During his first marriage, Carling and his first wife purchased a property in a Quezon City subdivision. The
contract he signed was a lease and conditional sale agreement under which Carling as lessee-vendee
would pay a monthly rental of P290 for 20 years. In the lease agreement, the lessor-seller transferred only
the temporary use and enjoyment of the house and lot for residential purposes. It was provided further in
the agreement that if at the expiration of the lease period, the lessee-vendee (Carling) should have fully
and faithfully complied with all the obligations stipulated, the lessor-vendor would immediately sell, transfer
and convey to him the property subject of the agreement. Four years later, his first wife by whom he had
three children, died. The widower Carling continued to pay for the house and lot. Eight years later, he
remarried Bessie. Thereafter, payment of the house and lot was made out of the conjugal funds of the
second marriage. Four years later, Nimfa, one of Carling’s daughters by his first marriage, built a house at
the back portion of the premises at the behest of Carling.

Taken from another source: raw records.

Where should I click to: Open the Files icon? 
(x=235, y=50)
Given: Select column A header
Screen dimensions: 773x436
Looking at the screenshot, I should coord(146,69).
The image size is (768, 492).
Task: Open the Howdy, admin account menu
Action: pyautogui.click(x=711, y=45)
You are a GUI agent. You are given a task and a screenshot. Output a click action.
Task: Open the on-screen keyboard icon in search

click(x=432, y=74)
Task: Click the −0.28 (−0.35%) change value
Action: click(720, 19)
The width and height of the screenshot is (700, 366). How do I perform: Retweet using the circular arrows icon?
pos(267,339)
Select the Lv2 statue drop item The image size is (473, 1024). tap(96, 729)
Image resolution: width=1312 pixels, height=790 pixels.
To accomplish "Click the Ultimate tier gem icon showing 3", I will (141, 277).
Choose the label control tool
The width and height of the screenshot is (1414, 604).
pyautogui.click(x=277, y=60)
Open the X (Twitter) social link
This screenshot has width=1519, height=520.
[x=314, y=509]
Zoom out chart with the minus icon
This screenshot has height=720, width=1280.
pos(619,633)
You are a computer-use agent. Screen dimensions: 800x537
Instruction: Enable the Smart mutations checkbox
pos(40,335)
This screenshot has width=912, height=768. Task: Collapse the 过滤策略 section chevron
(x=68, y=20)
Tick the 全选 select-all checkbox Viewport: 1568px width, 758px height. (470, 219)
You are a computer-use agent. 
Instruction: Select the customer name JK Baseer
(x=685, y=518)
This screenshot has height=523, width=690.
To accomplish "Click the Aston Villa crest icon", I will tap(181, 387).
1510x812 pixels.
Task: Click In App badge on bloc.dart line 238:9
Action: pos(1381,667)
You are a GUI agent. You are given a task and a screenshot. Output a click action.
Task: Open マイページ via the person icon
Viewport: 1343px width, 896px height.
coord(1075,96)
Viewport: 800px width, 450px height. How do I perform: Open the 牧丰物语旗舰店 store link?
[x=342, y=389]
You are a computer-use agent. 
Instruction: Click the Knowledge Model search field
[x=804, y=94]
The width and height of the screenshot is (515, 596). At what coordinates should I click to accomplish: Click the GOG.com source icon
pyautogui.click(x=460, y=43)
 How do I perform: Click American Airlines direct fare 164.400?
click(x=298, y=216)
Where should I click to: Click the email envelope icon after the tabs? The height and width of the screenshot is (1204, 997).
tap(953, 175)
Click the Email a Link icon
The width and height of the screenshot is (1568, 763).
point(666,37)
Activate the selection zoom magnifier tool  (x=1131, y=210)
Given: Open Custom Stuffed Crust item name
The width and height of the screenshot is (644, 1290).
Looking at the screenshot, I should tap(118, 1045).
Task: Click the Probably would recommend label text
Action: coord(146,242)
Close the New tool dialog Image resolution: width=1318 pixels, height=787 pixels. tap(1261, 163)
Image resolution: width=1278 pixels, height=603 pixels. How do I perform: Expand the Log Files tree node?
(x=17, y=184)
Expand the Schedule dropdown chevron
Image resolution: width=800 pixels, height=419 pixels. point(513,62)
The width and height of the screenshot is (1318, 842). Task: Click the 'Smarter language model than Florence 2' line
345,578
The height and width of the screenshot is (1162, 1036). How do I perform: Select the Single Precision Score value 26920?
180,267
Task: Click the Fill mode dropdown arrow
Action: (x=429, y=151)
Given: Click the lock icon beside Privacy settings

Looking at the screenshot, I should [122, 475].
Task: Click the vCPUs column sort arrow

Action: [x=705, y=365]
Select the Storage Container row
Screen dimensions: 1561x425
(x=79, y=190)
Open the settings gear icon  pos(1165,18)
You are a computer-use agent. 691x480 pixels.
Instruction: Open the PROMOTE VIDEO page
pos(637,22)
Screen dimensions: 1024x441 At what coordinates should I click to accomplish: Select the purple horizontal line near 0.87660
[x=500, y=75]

Nimfa thus offered to continue paying the monthly
rental until the full lease amounts had been fully paid. Upon such full payment the lessor-seller executed in
favor of Carling the Deed of Absolute Sale over the premises and the next day, he donated all his rights,
title and interest over the lot and bungalow thereon to Nimfa. A controversy arose when Carling died.
However his wife Bessie, with whom he begot two children, claimed that the property was acquired during
the second marriage when the final deed of sale was executed. Therefore it should be their conjugal
property. Nimfa, on the other hand, contended that the property was acquired during the marriage of her
mother and father when the lease and conditional sale agreement was signed by Carling. Is Nimfa correct?

No. The agreement entered into by Carling during his first marriage to Nimfa’s mother is in the nature of a
contract to sell as contradistinguished from the contract of sale. In a contract to sell or conditional sale,
ownership is not transferred upon delivery of the property but upon full payment of the purchase price.
Compliance with the stipulated payments is a suspensive condition, the failure of which prevents the
obligation of the vendor to convey title from acquiring binding force. So what was vested in the conjugal
partnership of the first marriage was merely the beneficial title. It was only upon full payment of the
amortizations (lease rentals) that Carling acquired ownership. And this was during his second marriage. So
the property belongs to the conjugal partnership of the second marriage. Bessie would get 1/2 of the
property and the other half to be divided between her and her two children at 1/6 each. But she must
reimburse the amount advanced by the first conjugal partnership and by Nimfa. Furthermore, Nimfa was
the exclusive owner of the house she erected on the lot over which she had all the rights of a builder in
good faith. This was the ruling in Jovellanos vs. Court of Appeals, 210 SCRA 126.